*TREŚĆ ZADANIA 1*
Kto według cytowanego tekstu zastąpił Rafaela Nadala w reprezentacji Europy?
*TREŚĆ ZADANIA 2*
Przepisz fragment cytowanego tekstu między słowami „Natomiast w składzie” a „Australijczyk Thanasi Kokkinakis.”, łącznie z nimi, zastępując „Amerykanie” wyrażeniem „tenisiści z USA”.

*CYTOWANY TEKST*

+++

Pomysłodawcą imprezy – coraz bardziej zyskującej na prestiżu - jest Szwajcar Roger Federer, do spółki z głównym fundatorem, firmą Rolex. Nazwa nawiązuje do legendarnego australijskiego tenisisty Roda Lavera, jedynego dwukrotnego zdobywcy klasycznego Wielkiego Szlema (triumfy w Melbourne, Paryżu, Londynie i Nowym Jorku) w latach 1962 i 1969.

Każda z drużyn składa się z sześciu czołowych tenisistów. W tym roku na czarnym korcie Uber Arena w Berlinie Europę – oprócz debiutującego w imprezie Alcaraza oraz Ruuda - reprezentowali Rosjanin Daniił Miedwiediew, Niemiec Alexander Zverev, Grek Stefanos Tsitsipas i Bułgar Grigor Dimitrow, który zastąpił Rafaela Nadala.

Natomiast w składzie Reszty Świata zagrali – oprócz Fritza - dwaj inni Amerykanie, Frances Tiafoe i Ben Shelton, a także Chilijczyk Alejandro Tabilo, Argentyńczyk Francisco Cerundolo i Australijczyk Thanasi Kokkinakis.

+++

*DANE ŹRÓDŁOWE*

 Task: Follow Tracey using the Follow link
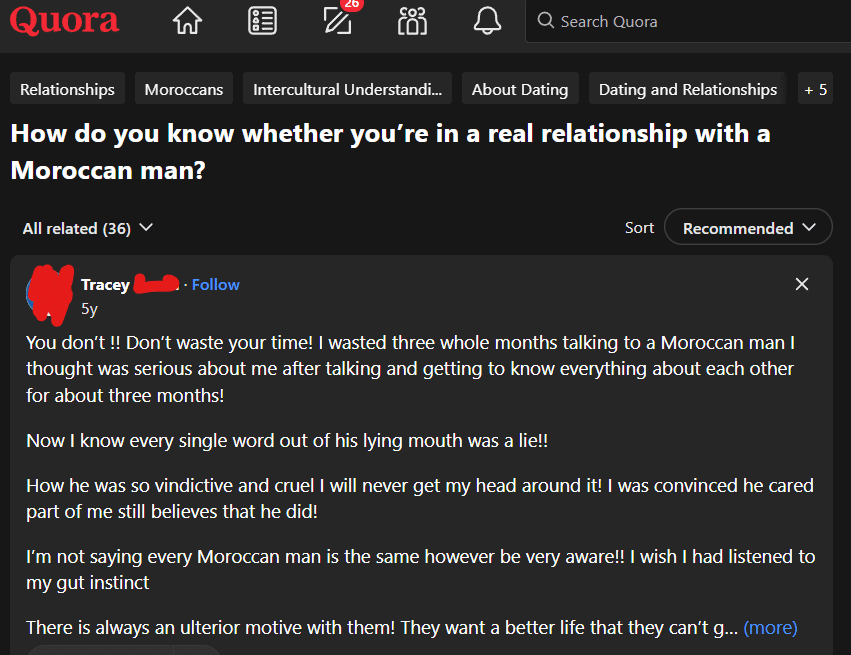(x=216, y=284)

+++

*POPRAWNA ODPOWIEDŹ 1*
Bułgar Grigor Dimitrow.

*POPRAWNA ODPOWIEDŹ 2*
Natomiast w składzie Reszty Świata zagrali – oprócz Fritza - dwaj inni tenisiści z USA, Frances Tiafoe i Ben Shelton, a także Chilijczyk Alejandro Tabilo, Argentyńczyk Francisco Cerundolo i Australijczyk Thanasi Kokkinakis.